What you should do — Counting task for the entries below: give the number of lines that contain the word "computer", with no other text.
--------------------------------
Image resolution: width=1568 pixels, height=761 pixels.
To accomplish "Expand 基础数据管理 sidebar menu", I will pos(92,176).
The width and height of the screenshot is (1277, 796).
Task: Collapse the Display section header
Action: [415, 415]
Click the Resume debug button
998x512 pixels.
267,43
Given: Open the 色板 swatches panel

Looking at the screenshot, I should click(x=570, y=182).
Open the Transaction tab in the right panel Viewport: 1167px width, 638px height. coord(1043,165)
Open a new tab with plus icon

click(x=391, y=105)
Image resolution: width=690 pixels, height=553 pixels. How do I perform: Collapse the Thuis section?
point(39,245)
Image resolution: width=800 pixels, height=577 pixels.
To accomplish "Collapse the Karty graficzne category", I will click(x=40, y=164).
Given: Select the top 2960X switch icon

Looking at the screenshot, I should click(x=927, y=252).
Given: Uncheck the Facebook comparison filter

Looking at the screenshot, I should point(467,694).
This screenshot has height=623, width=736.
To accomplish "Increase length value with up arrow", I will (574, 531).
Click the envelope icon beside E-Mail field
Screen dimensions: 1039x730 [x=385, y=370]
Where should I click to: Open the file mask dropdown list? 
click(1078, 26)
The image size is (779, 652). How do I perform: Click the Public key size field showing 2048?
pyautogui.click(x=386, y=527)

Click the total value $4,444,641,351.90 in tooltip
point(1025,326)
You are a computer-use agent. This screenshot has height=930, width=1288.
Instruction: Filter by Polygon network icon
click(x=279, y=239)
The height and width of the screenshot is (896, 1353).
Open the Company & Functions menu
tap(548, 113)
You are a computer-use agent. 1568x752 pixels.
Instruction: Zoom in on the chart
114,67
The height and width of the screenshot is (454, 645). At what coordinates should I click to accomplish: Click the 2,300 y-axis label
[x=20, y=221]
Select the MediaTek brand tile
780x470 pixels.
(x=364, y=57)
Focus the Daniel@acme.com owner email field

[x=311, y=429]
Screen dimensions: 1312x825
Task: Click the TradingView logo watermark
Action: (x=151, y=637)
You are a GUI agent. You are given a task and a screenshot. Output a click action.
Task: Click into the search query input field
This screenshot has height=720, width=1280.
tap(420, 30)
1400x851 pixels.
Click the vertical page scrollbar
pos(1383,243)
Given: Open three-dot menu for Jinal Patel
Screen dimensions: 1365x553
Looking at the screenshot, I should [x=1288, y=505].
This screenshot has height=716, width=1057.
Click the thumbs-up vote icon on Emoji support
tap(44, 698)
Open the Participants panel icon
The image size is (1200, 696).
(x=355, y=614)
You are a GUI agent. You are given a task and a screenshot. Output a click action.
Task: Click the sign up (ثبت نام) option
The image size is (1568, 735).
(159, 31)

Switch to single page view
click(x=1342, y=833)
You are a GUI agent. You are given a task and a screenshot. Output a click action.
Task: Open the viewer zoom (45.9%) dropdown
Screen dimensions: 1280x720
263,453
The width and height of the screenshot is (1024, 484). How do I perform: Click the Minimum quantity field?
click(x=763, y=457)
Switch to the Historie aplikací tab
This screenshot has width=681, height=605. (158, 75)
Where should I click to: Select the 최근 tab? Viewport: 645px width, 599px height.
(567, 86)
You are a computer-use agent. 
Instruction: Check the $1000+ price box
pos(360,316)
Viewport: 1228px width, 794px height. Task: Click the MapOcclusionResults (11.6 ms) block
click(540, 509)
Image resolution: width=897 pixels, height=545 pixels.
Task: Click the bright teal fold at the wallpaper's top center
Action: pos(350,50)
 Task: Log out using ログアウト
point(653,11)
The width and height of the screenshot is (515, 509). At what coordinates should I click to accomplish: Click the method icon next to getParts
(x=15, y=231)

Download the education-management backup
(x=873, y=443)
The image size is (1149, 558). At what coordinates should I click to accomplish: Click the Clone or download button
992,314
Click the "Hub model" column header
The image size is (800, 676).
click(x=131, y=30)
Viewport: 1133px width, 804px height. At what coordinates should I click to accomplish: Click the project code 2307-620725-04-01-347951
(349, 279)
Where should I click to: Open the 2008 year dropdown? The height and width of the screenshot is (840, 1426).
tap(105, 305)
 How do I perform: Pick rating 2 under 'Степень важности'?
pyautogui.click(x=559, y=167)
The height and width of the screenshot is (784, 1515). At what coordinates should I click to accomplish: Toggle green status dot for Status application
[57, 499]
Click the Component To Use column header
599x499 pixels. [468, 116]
--------------------------------
Response area — 3